Michael's Dad's Story

 Note: This is the text of a message I posted to the Yahoo quinolones group last year, reporting the details of the death of my father, probably due to Levaquin, in December, 2002:

Last December [2002] my 86 year-old father developed what appeared to be a sinus infection, manifested mainly by bad headaches and lot of so-called post nasal drip.  He went to an ear-nose-throat specialist, who prescribed a regiment of 21 days of Levaquin, prednisone, flonase nasal spray, and a saline nasal spray.  By way of background, Dad was in full possession of his faculties, kept his own house and cooked for himself, and even drove at night with no problems.  He was bothered by gouty arthritis, moderate peripheral vascular disease in his legs, atrial fibrillation (AF), and used a pacemaker.  He took coumadin for the AF, prilosec for heartburn, celebrex for the arthritis, and had taken a diuretic for many years for hypertension.

When Dad purchased the Levaquin, the pharmacist advised him to to pick up only ten days dosage, saying that Levaquin was pretty strong stuff and that Dad might not want to take the full 21 days worth.
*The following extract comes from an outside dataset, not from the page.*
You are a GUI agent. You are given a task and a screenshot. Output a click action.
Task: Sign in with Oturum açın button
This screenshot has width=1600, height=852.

After the first two days on Levaquin, Dad's headaches ceased, and he felt quite good.  By the fifth day, the headaches returned, and he started to have pain across the midsection, which became severe by the seventh day.  On the eighth day, he called the prescribing doctor, who told him to stop taking the Levaquin.  The next day, the pain was so severe, I had to take him to his internist, who suspected gastritis, but also ordered an ultrasound four days hence to check the liver and gall bladder.  That night, at 3 AM, Dad called me to take him to the hospital, as the pain was unbearable.
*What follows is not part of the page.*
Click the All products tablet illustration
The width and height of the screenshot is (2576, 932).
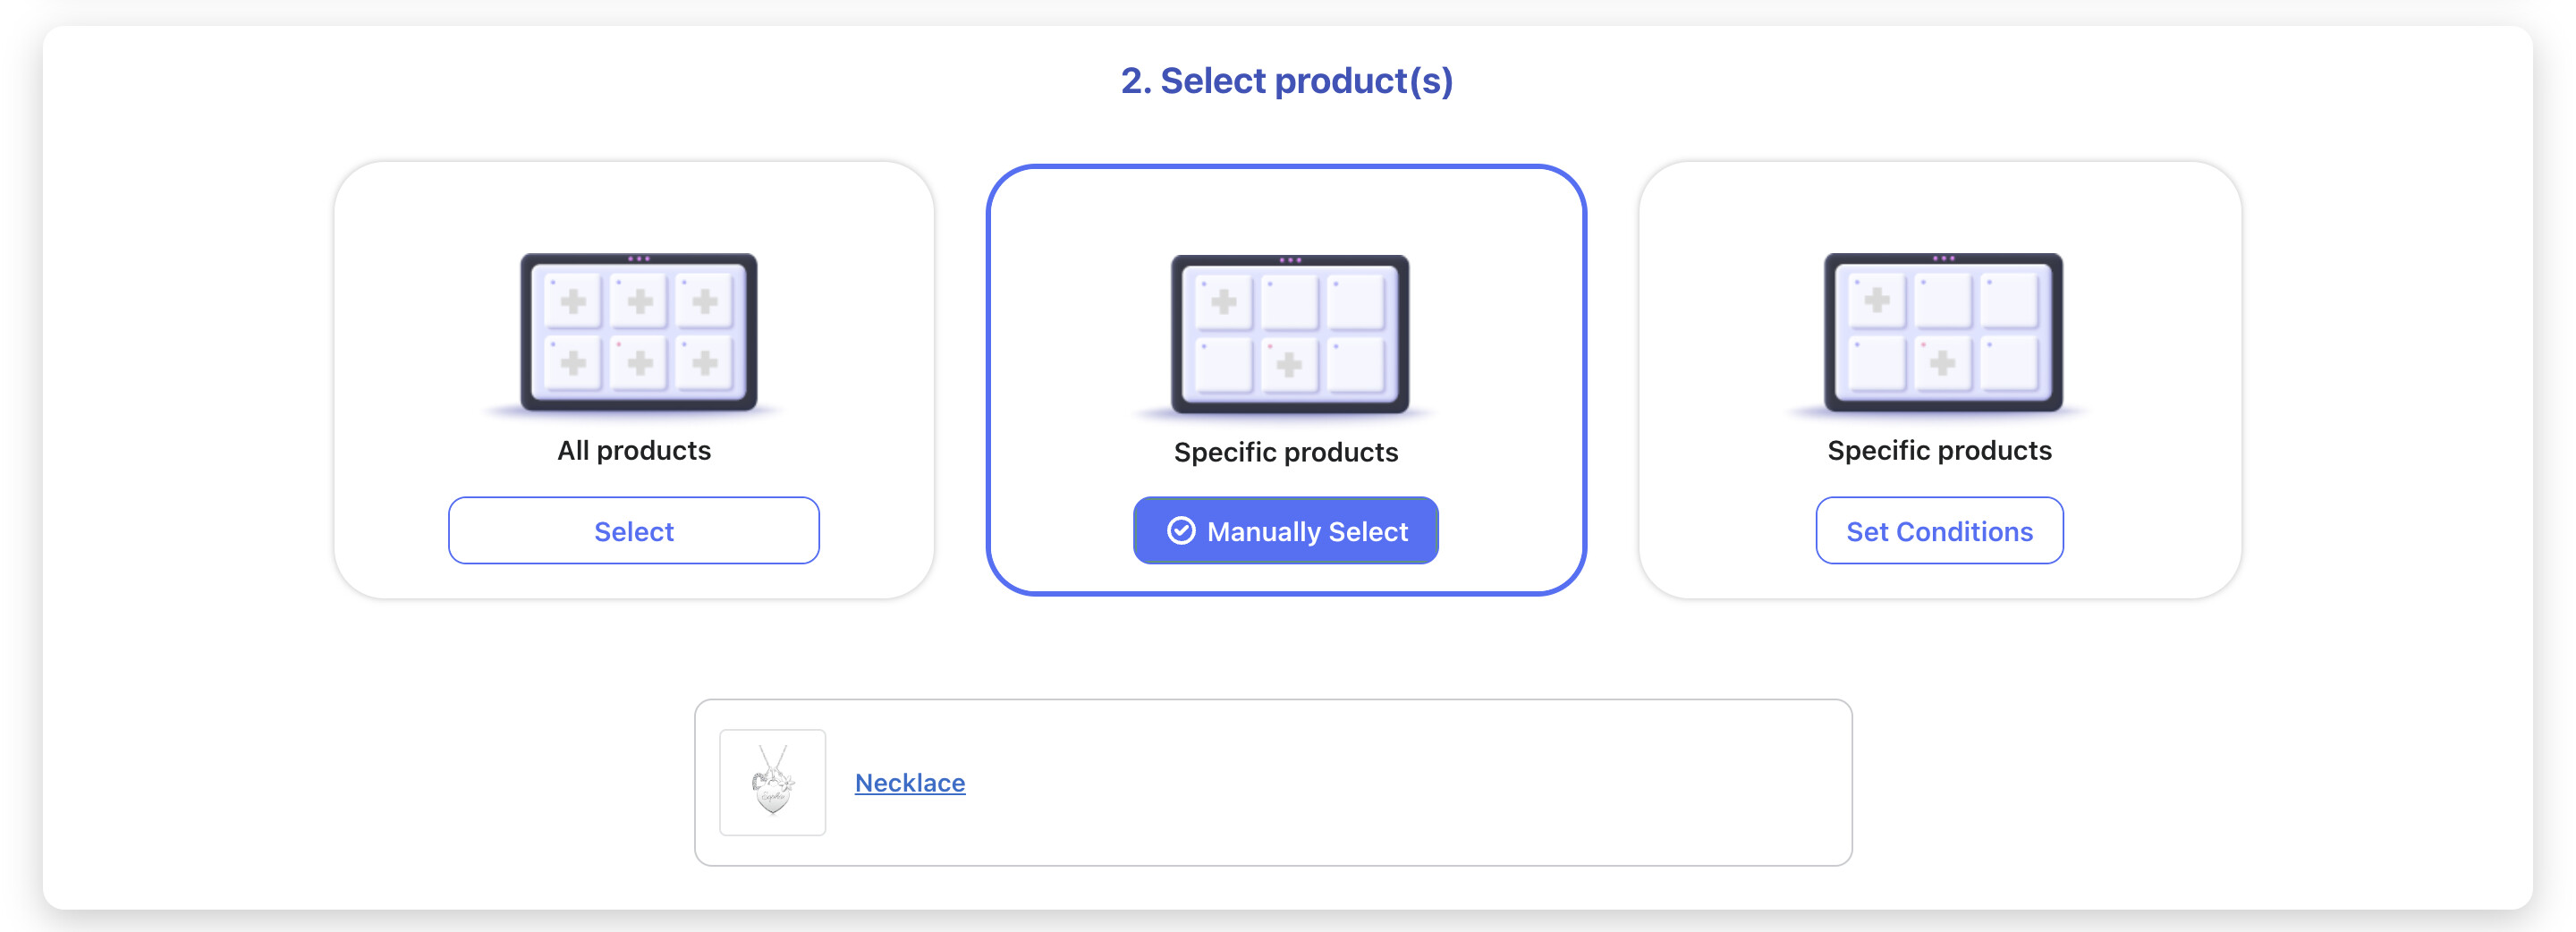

At the emergency room, he was quickly diagnosed as having an acute gall bladder attack, and was scheduled for surgery.  BUT, preoperative testing showed an alarming rise in his liver enzymes, indicating a problem with the liver, and a multitude of tests showed no problem with the gall bladder.  A parade of specialists determined that he had a severe hepatitis, but with no sign of any infectious cause, or any signs of restricted blood supply or malignancy that might cause such a hepatitis.  Dad was admitted early on Tuesday morning, and by Thursday, his liver was in crisis (fulminant hepatic failure), with accompanying coagulation and kidney problems.  Had he been younger, he would have been a candidate for a transplant, but that was not a realistic option for an 86 year old man on coumadin.  The only hope was that the liver would purge itself of whatever toxin was destroying it, and do that before it was damaged beyond repair.  That did not happen, and by Saturday, we were on a death watch.  I should add at this point that Dad was still in severe pain and distress from the hepatitis, eased somewhat, but not completely by opiate pain medication.  By Sunday morning, he was comatose, and passed away late Sunday night.
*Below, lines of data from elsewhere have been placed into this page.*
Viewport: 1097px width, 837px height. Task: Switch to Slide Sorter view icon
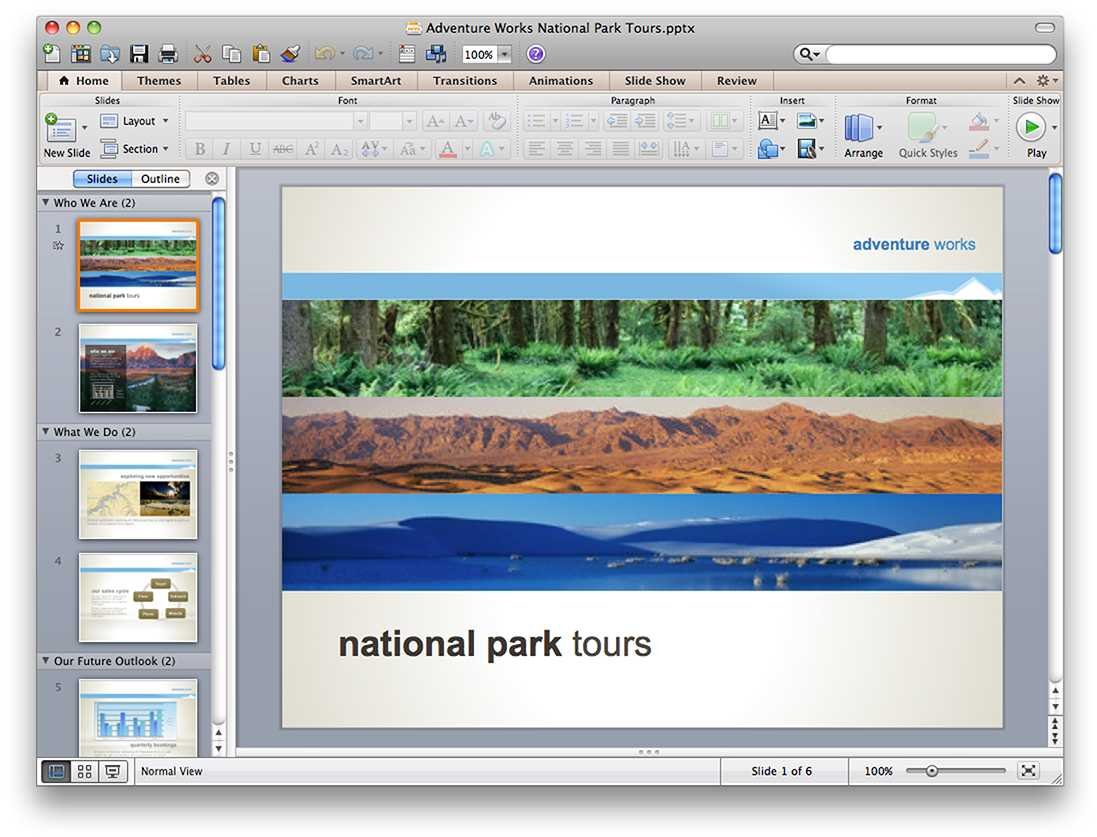coord(85,771)

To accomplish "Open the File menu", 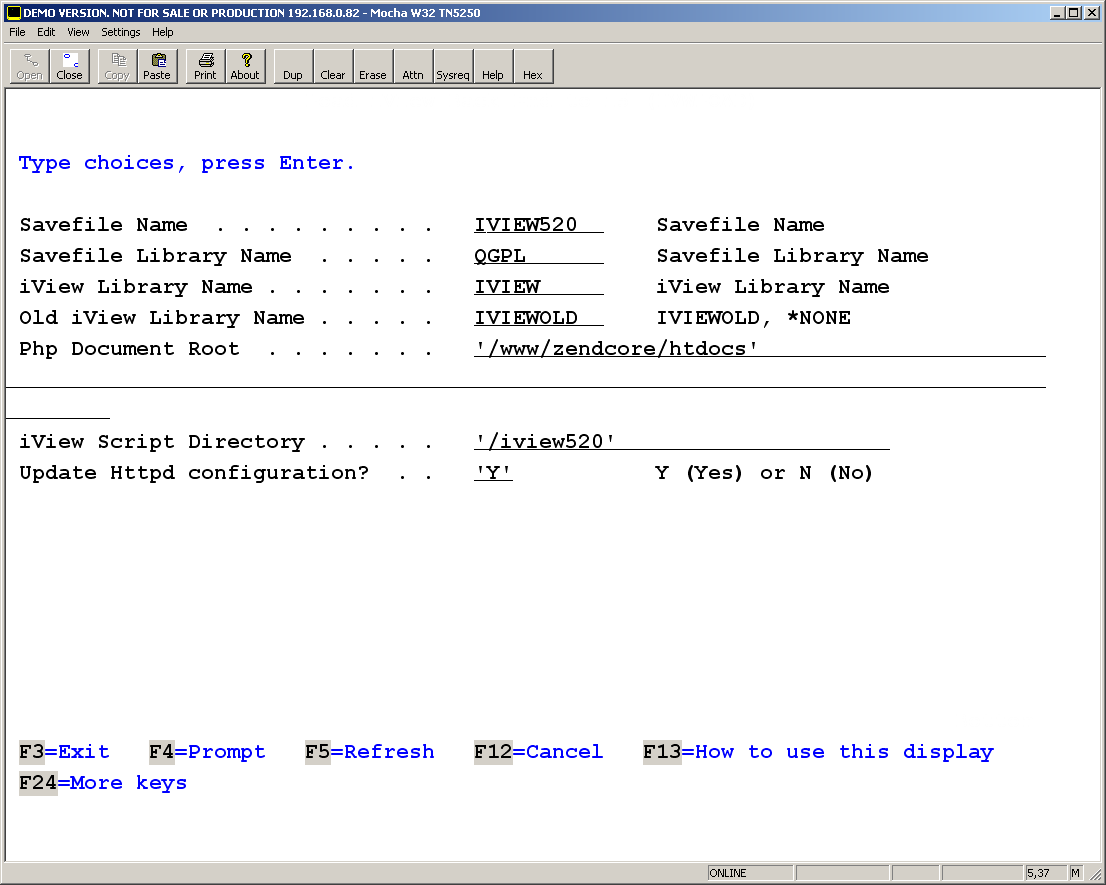I will 17,32.

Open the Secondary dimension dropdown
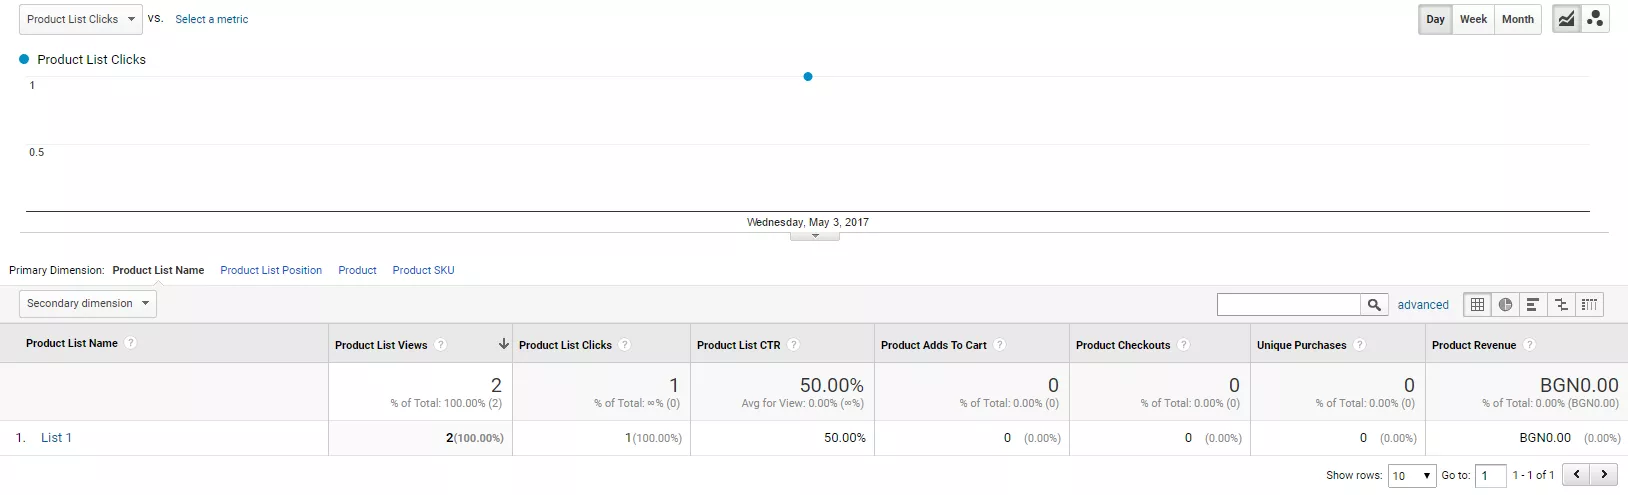88,303
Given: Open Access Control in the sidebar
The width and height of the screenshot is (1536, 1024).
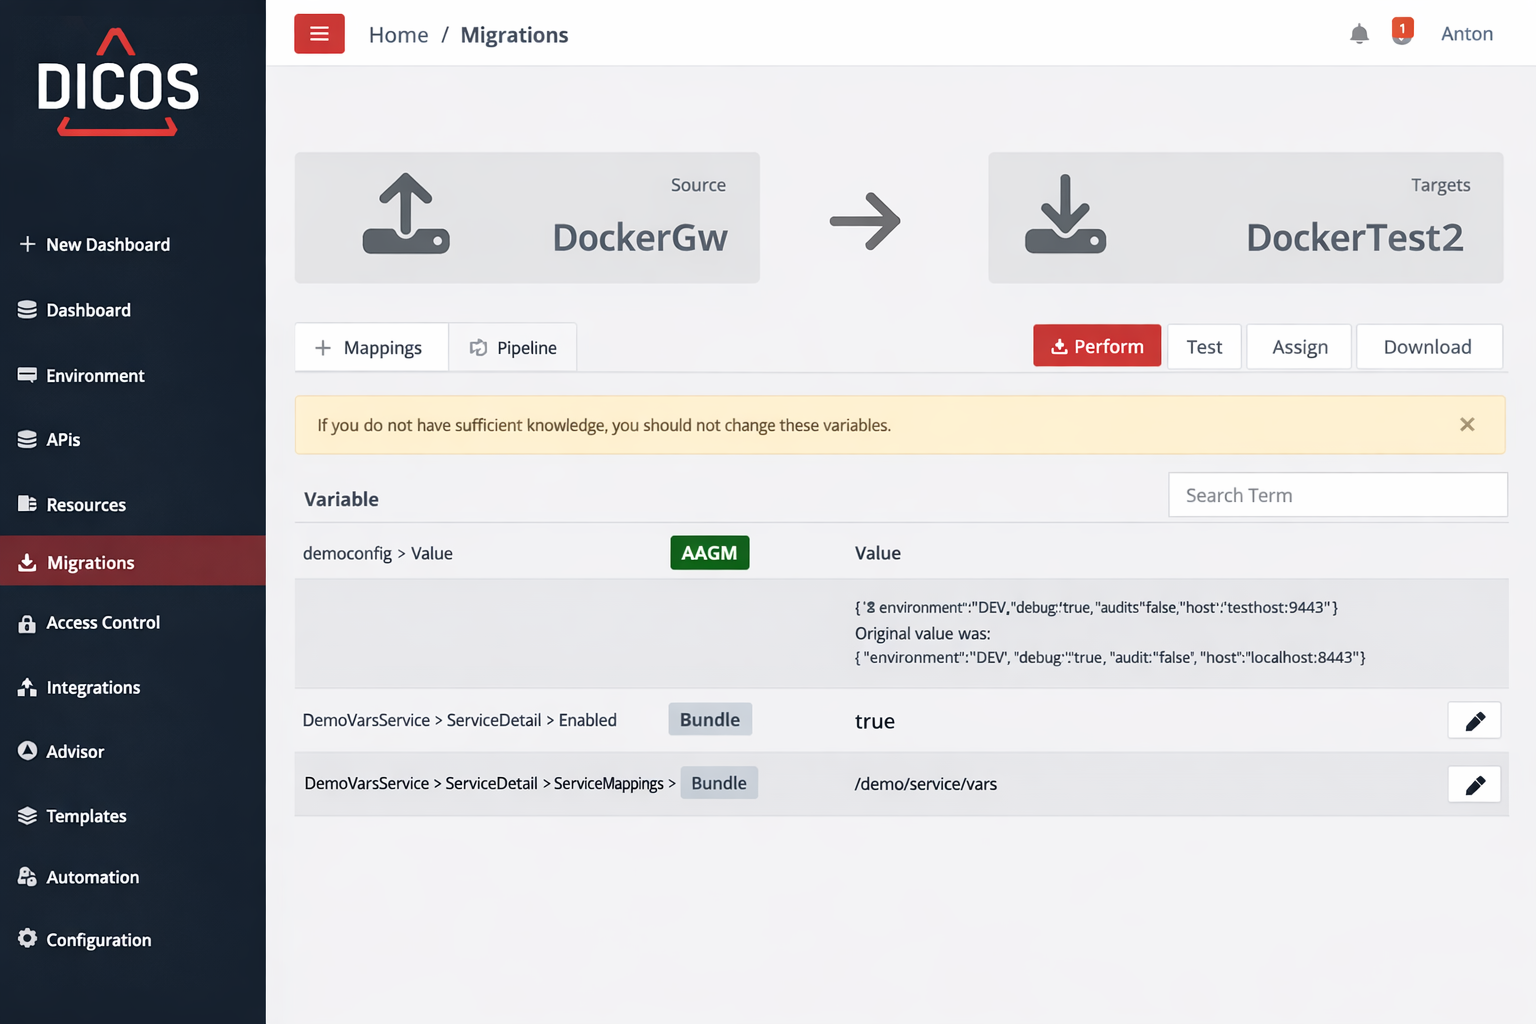Looking at the screenshot, I should pyautogui.click(x=102, y=623).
I ordered an autopsy, which verified massive liver necrosis (i.e.-tissue destruction), consistent with drug or toxin reaction.  Further toxicology reports shed no light on the situation, and verified low Tylenol levels (Tylenol being a known cause of liver failure). 

The only major change in Dad's life prior to the liver failure was his taking the Levaquin.  He had taken prednisone several times previously, and always tolerated it well.  Dad's internist of many years is convinced that the Levaquin caused the liver failure, and has written a letter the manufacturer and the FDA stating same.  He has told me he will never prescribe Levaquin again, for any reason.  Levaquin has no significant history of causing severe liver failure that I know of, but I believe some of its analogs do have such a history.  As for myself, I will NEVER take any quinolone drug for any reason.  Ironically, my urologist recently prescribed Levaquin for me prior to a minor surgical procedure, and when I told him of my family history, he switched me over to Bactrim [to which I had a severe reaction, but that's another story] without further discussion.  If you are nervous about quinolones or any other medication, don't worry about hurting the doctor's feelings.  Speak up!

Also, if your pharmacist cautions you, as Dad's pharmacist did, don't ignore him/her.  They push a lot of pills, and probably know many horror stories, if you can get them to talk.